4 Replies Latest reply on Apr 19, 2007 6:37 AM by sammy8306

    ouject a non seam bean

    mousstik

      Hello :-)

      I've got two bean seam Seam1, Seam2.
      I ouject Seam1 in the context and I can get it in Seam2. It works well.

      In Seam1, I've got a getter/setter method on a non seam object Object1.
      When I try to get Object1 in my Seam2, I've got a nullPointerException.
      When I display attributes of my object1 in my JSF it works but I need to do some stuff before displaying.
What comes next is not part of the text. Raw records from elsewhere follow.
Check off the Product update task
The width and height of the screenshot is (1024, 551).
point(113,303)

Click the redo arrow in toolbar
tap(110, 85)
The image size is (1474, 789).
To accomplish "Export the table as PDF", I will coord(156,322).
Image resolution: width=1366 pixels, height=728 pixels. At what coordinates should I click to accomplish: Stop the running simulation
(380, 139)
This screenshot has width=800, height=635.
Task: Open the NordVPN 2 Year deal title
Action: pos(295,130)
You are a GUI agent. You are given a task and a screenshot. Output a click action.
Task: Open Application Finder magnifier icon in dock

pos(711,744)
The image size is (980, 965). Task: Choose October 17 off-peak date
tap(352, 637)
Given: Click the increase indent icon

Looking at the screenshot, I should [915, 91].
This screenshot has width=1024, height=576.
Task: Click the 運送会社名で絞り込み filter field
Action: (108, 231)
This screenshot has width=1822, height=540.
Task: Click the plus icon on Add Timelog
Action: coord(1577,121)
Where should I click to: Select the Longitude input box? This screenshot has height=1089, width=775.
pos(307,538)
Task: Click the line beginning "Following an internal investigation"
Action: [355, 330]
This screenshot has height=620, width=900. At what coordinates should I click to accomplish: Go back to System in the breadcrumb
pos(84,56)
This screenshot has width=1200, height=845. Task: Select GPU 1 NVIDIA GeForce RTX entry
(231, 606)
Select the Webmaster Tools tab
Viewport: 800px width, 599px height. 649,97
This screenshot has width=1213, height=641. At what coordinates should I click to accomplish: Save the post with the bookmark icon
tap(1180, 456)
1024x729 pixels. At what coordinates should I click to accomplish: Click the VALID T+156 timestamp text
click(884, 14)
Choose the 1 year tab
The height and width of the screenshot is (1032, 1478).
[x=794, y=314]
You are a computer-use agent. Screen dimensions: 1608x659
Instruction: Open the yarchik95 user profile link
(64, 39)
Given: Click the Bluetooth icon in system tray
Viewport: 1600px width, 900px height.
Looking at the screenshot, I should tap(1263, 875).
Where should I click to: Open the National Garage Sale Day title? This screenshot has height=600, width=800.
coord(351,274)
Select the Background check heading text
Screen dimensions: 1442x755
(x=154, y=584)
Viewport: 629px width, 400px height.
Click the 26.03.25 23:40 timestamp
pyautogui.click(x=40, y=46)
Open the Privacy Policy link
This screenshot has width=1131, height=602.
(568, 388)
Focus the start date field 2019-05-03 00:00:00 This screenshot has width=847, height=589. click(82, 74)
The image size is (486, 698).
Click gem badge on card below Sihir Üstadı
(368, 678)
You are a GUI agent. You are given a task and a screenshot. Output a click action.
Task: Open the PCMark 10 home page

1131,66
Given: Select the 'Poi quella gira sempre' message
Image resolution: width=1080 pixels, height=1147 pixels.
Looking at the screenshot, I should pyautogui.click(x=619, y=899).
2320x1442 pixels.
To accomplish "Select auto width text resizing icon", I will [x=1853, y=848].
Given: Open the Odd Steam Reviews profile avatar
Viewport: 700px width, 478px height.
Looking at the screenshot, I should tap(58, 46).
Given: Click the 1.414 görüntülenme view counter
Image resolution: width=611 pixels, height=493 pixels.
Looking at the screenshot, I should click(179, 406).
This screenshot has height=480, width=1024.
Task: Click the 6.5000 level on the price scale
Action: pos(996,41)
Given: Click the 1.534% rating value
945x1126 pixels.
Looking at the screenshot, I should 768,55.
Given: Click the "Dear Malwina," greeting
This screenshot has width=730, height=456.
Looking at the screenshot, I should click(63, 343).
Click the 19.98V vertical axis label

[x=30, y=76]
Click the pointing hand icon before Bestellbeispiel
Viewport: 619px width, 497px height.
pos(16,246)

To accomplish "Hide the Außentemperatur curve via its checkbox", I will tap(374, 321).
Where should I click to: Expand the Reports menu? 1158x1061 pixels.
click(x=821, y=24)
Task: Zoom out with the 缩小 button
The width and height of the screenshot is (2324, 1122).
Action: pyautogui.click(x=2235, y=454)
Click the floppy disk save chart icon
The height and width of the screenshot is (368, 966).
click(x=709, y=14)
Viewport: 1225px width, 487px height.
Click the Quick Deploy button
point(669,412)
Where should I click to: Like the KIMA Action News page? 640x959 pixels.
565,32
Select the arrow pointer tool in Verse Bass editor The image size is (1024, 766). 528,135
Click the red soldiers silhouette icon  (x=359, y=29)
      Could you please help me ?
      thank you

        • 1. Re: ouject a non seam bean
          pmuir

          Post your code

          • 2. Re: ouject a non seam bean
            mousstik

            ok

            @Name("seam1")
            @Scope(ScopeType.CONVERSATION)
            public class Seam1Action {
            
            private Model model;
            ....
            private String updateModel{ // method called on an actionCommand in JSF
             // ....
             setModel(model);
            }
            }
            

            @Name("seam2")
            @Scope(ScopeType.CONVERSATION)
            public class Seam2Action {
            @In
            private Seam1Action seam1;
            
             public Seam2Action() {
             sysout(seam1.getModel().toString());
            }
            
            ...
            }
            


            This code returns a null pointerException.
            When I comment the sysout and put
            <h:outputText value="#{seam2.seam1.model.attribute}" />
            

            it works ???

            • 3. Re: ouject a non seam bean
              mousstik

              Ok, sorry.
              I can't get my object Model in the constructor. My Model has not yet been created by seam...

              When I get in a getAttribute, it works very well.

              Thanks

              • 4. Re: ouject a non seam bean
                sammy8306

                You can't access injected beans in the constructor. Instead, use a method annotated with @Create to do this kind of initialization stuff.